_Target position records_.
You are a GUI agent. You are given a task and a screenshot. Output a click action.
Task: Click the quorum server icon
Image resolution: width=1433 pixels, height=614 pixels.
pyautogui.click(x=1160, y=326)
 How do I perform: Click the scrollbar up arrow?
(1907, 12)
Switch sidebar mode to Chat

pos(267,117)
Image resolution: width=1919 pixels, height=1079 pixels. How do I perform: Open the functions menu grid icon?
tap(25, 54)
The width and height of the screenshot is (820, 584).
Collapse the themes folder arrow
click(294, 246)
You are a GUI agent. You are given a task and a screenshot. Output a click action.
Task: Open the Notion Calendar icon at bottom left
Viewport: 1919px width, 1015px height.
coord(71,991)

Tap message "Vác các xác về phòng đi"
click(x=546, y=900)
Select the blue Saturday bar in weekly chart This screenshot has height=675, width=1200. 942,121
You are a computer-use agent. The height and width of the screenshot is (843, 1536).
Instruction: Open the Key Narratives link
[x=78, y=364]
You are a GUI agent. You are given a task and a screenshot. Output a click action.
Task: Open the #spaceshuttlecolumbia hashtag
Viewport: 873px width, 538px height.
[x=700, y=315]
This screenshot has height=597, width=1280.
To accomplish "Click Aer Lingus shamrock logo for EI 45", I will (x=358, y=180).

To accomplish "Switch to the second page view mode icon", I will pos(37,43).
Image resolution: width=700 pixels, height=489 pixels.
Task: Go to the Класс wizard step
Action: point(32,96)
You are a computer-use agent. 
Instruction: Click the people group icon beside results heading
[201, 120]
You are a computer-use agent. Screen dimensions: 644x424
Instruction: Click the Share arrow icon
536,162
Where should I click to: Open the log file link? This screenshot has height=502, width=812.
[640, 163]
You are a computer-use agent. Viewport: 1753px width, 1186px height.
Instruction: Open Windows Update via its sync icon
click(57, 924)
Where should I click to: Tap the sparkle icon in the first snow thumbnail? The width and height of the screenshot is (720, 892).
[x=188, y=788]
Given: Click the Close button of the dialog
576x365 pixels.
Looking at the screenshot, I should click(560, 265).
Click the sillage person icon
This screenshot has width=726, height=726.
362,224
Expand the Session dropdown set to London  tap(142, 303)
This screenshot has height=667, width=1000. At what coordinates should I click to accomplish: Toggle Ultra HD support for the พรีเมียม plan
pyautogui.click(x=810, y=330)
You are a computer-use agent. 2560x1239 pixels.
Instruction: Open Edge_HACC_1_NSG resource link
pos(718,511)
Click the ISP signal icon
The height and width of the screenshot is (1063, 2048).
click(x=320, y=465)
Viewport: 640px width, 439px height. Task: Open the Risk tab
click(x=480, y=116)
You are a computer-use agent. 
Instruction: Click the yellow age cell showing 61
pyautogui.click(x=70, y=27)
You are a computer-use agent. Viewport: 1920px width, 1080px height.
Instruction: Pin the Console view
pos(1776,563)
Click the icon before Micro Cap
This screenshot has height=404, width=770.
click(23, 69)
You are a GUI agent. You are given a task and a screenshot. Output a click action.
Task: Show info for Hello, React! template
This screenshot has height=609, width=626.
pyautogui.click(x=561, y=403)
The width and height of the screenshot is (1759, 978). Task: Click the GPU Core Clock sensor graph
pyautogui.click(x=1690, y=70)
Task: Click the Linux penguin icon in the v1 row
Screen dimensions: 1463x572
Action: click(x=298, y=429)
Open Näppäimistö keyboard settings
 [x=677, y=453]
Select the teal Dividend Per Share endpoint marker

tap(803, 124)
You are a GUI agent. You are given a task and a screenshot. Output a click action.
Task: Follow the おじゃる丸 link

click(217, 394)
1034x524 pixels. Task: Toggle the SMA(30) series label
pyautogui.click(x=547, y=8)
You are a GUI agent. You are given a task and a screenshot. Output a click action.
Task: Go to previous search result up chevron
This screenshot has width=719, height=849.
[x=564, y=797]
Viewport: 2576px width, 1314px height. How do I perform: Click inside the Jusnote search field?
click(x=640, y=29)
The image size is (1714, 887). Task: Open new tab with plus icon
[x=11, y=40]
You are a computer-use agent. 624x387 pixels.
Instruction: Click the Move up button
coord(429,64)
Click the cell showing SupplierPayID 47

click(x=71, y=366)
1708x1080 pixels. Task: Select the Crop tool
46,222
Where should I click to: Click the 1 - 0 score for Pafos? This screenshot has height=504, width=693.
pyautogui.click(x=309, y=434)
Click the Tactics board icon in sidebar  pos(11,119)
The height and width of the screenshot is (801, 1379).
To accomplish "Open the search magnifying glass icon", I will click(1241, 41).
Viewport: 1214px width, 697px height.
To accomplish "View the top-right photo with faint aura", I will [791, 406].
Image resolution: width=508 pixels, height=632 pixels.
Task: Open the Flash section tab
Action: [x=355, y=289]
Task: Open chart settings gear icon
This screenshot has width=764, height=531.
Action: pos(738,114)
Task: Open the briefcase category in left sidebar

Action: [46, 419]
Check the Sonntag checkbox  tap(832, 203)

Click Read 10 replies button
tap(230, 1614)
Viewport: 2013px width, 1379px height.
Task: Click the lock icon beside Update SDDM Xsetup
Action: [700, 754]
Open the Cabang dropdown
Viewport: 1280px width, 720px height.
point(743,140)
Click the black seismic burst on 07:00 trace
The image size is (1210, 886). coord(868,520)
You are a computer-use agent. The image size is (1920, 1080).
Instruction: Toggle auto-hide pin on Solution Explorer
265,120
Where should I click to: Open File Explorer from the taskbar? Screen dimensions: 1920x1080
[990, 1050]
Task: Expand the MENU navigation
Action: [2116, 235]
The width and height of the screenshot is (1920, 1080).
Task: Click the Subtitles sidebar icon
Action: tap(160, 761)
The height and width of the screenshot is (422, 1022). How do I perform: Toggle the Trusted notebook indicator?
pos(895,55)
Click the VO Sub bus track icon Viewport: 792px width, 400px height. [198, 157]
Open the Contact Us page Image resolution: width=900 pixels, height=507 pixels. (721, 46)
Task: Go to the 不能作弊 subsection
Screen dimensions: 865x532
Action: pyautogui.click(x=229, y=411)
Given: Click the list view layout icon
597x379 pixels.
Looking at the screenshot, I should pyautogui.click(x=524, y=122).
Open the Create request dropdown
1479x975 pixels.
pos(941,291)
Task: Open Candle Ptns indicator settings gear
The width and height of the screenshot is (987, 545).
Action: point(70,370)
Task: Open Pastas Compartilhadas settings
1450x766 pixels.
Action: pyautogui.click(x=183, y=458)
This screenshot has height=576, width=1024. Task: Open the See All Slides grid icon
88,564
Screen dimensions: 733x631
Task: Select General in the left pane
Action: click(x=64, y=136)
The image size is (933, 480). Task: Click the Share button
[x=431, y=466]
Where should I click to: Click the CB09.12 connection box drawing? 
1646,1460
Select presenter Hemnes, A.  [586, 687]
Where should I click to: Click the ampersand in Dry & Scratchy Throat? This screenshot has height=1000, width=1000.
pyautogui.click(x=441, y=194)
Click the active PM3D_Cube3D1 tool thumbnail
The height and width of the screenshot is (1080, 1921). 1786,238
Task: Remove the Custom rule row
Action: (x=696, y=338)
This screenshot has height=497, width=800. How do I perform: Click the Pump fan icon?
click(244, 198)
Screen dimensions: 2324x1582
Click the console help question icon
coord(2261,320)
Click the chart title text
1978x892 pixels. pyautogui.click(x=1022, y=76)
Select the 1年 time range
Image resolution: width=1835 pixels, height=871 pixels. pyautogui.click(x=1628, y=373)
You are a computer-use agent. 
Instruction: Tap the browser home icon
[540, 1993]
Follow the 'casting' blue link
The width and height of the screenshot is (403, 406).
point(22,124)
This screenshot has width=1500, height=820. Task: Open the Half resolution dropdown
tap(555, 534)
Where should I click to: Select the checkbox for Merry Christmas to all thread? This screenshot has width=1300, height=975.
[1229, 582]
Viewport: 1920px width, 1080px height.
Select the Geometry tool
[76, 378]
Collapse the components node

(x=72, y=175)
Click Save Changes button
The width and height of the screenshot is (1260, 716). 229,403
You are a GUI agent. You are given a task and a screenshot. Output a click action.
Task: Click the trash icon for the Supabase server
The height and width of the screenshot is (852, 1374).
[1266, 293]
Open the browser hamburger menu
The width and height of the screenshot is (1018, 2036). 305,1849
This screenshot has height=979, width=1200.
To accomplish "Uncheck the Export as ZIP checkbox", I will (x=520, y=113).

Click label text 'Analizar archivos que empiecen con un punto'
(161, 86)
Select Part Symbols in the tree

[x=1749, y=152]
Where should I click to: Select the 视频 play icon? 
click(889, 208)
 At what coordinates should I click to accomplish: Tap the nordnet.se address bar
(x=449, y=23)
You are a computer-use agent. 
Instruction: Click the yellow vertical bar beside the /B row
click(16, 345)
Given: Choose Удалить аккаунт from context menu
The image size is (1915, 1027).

_What is expected_. Please return each line of the rows above that contains the word "thumbnail", copying the whole line.

_Solution_.
Where should I click to: Tap the sparkle icon in the first snow thumbnail? The width and height of the screenshot is (720, 892).
Click the active PM3D_Cube3D1 tool thumbnail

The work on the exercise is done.